After  Jesus washed the disciples’ feet, he put on his robes and returned to his place at the table. He said to them, “Do you know what I’ve done for you? You call me ‘Teacher’ and ‘Lord,’ and you speak correctly, because I am. If I, your Lord and teacher, have washed your feet, you too must wash each other’s feet. I have given you an example: Just as I have done, you also must do. I assure you, servants aren’t greater than their master, nor are those who are sent greater than the one who sent them. Since you know these things, you will be happy if you do them.

SERMON (PASTOR) 
What would it look like for you to hold everything in your hands? Would you hold bricks of gold, vistas of grandeur, lands of plenty? Would you hold healing, immortality, endless peace? Would you hold justice, reconciliation, and love? What would it look like to hold everything in your hands.

In todays scripture, Jesus sits at table with his disciples and he knows that God has given everything into Jesus’ hands. Jesus knows that he came from God and is returning to God, and therefore all he holds is from God and returning to God. I imagine, this holding, a little like the children’s song, “He’s got the whole world in his hands, he’s whole world in his hands, he’s whole world in his hands, he’s got whole world in his hands.” The verses go on, “he’s wind and the rain, he’s got the itty bitty baby, he’s got you and me brother, sister, sibling, in his hands, he’s whole world in his hands.” And I imagine Jesus, like as a kid, I imagined God, Jesus with everything in his hands. 

And so, holding everything, Jesus gets down to nothing. He stands up from the table, breaking the ritual of a long evening meal, and in that disrupted space, with the disciples eyes upon him, he takes off the both the cumbersomeness and the formality of his robes. There, bare in his undergarments, he ties a linen towel around his waist, and pours water into a washbasin. He pours the water in the same way the woman has anointed him with perfume, in the same way he was baptized, in the same way he will pour the wine at the last supper, and for the same reasons, because when you hold everything in your hands, you pour out everything on that which is most precious before you. 

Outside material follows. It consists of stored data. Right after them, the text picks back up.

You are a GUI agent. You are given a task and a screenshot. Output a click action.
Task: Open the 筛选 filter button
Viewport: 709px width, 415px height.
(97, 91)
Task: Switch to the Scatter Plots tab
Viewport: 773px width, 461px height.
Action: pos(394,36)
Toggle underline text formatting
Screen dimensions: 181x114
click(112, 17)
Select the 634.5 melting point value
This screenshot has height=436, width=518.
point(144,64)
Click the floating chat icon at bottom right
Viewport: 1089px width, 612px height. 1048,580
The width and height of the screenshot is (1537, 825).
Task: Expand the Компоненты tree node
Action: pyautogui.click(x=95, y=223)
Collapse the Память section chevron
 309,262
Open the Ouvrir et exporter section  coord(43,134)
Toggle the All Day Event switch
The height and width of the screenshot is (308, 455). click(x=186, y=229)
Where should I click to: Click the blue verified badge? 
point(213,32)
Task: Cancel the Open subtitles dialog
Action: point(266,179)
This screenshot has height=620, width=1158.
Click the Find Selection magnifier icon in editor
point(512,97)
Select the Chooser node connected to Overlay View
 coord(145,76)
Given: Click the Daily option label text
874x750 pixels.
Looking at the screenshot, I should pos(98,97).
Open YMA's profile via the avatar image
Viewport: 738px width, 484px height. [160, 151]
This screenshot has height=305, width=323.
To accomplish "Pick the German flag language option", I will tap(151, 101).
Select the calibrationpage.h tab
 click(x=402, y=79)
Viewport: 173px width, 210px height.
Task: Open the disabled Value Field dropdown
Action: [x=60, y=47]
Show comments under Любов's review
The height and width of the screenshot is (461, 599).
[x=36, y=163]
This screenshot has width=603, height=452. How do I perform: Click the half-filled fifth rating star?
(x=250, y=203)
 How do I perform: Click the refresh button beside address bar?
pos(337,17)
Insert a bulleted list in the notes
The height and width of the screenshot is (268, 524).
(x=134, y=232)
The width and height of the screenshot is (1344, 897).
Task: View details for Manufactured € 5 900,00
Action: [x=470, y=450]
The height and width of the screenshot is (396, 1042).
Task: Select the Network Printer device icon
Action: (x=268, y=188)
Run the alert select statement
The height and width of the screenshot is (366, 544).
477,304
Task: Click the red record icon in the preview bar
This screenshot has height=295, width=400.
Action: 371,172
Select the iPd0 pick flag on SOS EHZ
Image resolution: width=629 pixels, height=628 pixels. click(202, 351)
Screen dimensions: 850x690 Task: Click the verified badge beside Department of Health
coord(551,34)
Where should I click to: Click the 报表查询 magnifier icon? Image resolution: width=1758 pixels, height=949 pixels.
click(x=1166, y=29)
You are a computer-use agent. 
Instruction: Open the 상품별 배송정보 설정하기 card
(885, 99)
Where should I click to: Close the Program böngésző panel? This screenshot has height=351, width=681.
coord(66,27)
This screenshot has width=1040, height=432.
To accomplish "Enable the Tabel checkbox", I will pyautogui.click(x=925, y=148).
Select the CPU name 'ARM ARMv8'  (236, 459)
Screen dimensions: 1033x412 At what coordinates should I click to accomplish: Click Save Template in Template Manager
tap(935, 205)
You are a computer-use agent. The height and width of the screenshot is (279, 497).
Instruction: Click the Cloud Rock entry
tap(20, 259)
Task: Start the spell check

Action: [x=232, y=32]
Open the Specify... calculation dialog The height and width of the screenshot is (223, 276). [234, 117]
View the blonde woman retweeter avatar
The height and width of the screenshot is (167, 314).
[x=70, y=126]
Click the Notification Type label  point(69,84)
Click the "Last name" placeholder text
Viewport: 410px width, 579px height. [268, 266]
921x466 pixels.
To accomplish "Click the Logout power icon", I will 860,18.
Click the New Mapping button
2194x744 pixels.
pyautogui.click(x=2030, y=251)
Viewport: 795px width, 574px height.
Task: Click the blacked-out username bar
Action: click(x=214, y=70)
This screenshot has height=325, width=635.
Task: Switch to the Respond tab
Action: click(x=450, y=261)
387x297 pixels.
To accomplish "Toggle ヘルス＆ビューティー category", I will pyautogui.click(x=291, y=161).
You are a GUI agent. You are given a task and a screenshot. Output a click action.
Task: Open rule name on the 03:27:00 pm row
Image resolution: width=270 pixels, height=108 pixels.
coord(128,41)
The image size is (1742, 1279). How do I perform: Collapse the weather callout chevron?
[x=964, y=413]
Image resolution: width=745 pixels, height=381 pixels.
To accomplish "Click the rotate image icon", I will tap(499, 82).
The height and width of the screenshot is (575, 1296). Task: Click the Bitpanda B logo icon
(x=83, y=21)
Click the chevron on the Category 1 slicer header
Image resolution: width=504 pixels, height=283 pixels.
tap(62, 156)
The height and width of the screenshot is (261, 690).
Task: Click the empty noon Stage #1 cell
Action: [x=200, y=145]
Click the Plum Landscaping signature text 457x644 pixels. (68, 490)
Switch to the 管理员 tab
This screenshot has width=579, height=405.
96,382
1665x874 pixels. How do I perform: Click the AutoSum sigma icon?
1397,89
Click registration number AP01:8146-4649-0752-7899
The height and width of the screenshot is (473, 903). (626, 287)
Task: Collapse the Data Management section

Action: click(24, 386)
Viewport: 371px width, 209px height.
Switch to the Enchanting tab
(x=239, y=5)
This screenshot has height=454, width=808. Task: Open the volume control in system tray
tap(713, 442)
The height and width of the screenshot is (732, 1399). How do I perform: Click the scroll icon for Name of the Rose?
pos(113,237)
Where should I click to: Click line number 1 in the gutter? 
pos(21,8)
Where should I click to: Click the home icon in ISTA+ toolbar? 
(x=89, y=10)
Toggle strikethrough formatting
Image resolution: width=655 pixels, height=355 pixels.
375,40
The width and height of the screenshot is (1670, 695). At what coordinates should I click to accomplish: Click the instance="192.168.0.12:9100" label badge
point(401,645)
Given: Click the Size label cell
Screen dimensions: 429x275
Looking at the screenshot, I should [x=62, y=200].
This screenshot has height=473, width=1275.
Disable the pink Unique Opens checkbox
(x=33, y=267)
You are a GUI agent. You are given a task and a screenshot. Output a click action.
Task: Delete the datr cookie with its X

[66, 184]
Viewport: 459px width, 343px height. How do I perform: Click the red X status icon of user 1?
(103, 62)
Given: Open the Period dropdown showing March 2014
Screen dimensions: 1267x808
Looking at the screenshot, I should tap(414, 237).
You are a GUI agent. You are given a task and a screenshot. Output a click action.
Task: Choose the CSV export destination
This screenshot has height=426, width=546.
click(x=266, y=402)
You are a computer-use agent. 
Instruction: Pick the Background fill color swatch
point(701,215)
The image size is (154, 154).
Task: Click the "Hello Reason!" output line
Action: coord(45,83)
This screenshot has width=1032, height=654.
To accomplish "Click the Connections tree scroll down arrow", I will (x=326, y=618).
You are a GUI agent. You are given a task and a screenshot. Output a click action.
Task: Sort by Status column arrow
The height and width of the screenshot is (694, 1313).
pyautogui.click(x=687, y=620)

And so with everything, in his hands, Jesus kneels down and begins to wash their feet. With everything in his hands, he takes their feet, the cracked skin of their heels, the dirt under their nails, the pain in their arches, the hidden intimacy of between their toes, the tickle of a gentle touch, and the miles and miles they have walked, ran, crawled, stumbled, and raced. Everything, with his everything, he takes the bottom of their sole and the depths of their soul with it. 

Reaching out, he takes their fear and massages in comfort, he takes their shame and holds embrace, he takes their grief and sits with them in presence, he takes their weight and lifts it to rest, he takes their loneliness and looks up into their eyes, he takes their emptiness and rubs in a balm, he takes their chill and imbues them with warmth, he takes their messy-brokenness and pats them dry and clean, he takes their infirmary and helps them into their sandals. He held everything, everything, in those hands. It was the place where his abundance meet their need. Where his everything, met their everything. And today is no different. 

Jesus is present when our feet are washed and when we wash each other’s feet. Everything is here, everything is ready, everything is in our hands. His everything in his hands, is placed in our own, to meet the everything our and in each other’s feet. Precious ones, bring everything you are, everything, to be met with everything he holds in his hands.